E successo così per decenni e negli ultimi tempi questa rinuncia è stata ancor più evidente. Tre anni fa, con la Lega che veleggiava oltre il 30% a livello nazionale, in Emilia Romagna il centrodestra ha scelto per sfidare Bonaccini a Bologna e Muzzarelli a Modena due candidati decisamente con poco appeal i quali, infatti, nulla hanno portato come valore aggiunto in termini di voti rispetto alla dote a loro riservata dal contesto nazionale.
Ma la scelta degli uomini è solo il limite più appariscente del centrodestra. La vera resa è rappresentata dalla completa incapacità dimostrata negli anni di creare una rete parallela credibile alternativa al centrosinistra. Forza Italia prima, Lega poi, Fratelli d'Italia oggi, impegnati a fare battaglie di posizione al proprio interno, impegnati ad attaccarsi a vicenda per un voto in più, continuano a rinunciare alla creazione di una vera e solida progettualità alternativa di governo. Una progettualità in grado di convincere e, perchè no, anche rassicurare il mondo imprenditoriale che magari a livello nazionale vota centrodestra, ma che sul territorio dice di voler scegliere 'il meno peggio'. Una progettualità capace di dar respiro a mondi culturali, produttivi e legati allo svago e alla informazione che possano sentirsi parte di questa alternanza. Questo non è mai stato fatto e continua a non essere fatto. Il 25 settembre vincerà sicuramente il centrodestra le elezioni nazionali, il partito della Meloni otterrà una valanga di consensi anche in Emilia, ma non cambierà nulla perchè la credibilità territoriale non è frutto di una manna romana. Si costruisce dalla base e sul territorio e qui non si è fatto nulla. O quasi.

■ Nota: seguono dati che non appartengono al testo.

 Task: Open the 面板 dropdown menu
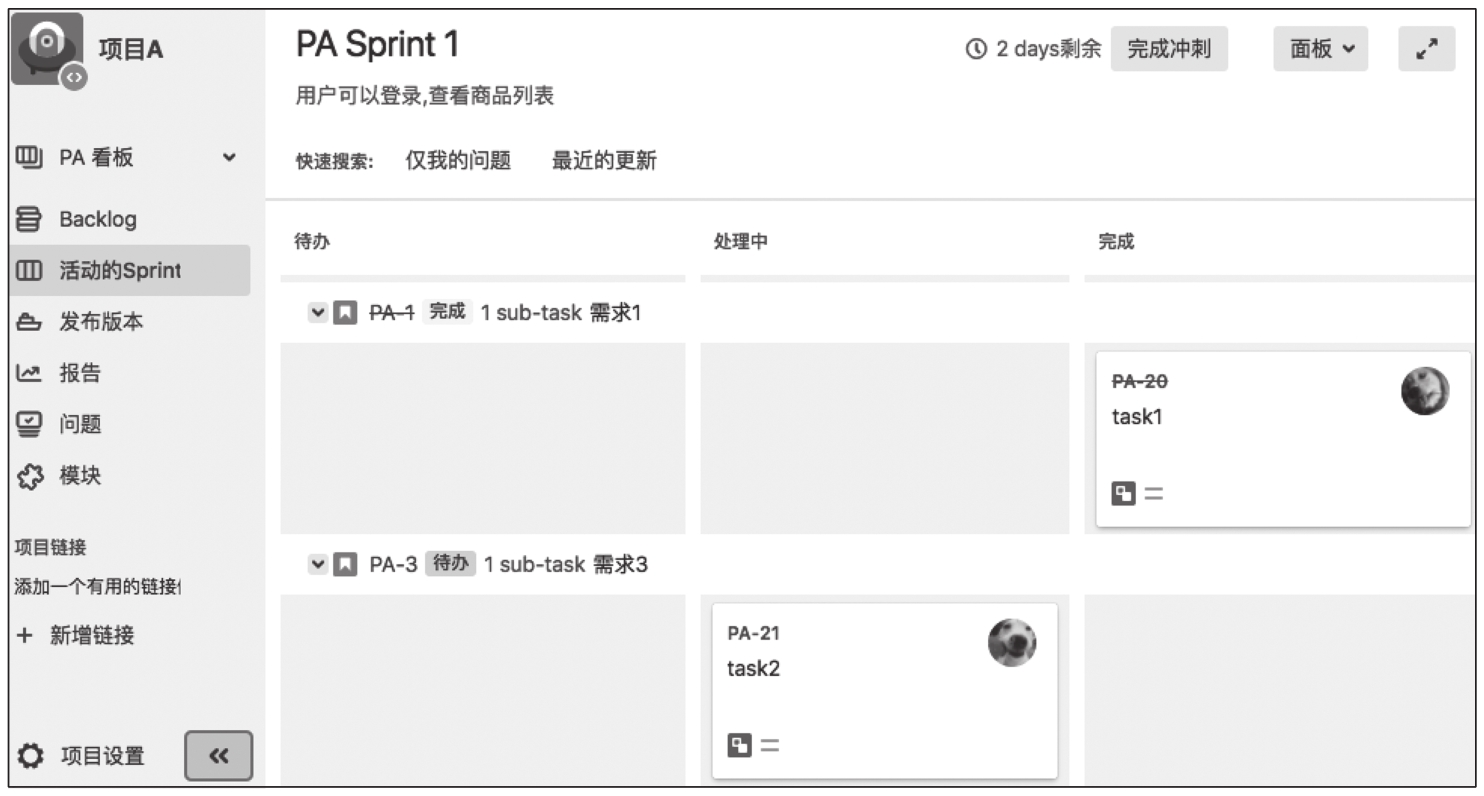point(1320,49)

Qui il centrodestra è vittima di un misto tra sudditanza a un potere apparentemente inscalfibile e scientifica rinuncia a lottare per un cambiamento.
E allora, in fondo, è per questo che l'Emilia, Modena, Bologna e Reggio, continueranno a essere un territorio a sè stante. Un porto sicuro per il Pd e per il centrosinistra. Un fortino a livello nazionale, una casa che si spaccia come progressista ma che è profondamente conservatrice. Eternamente uguale a se stessa, con le finestre sempre meno trasparenti e sempre meno capace di guardare fuori da sè, a livello locale. Tra un anno verranno scelti dal 'centrodestra unito' candidati da contrapporre agli eredi di Bonaccini, Muzzarelli e del reggiano Vecchi, sapendo di perdere. Li si sceglierà possibilmente il meno ingombranti possibile affinchè non possano adombrare le mire dei leader locali e - con tanto rammarico - si annuncerà analizzando la sconfitta di 'averci provato e che la prossima volta sarà quella buona'. Già, la prossima.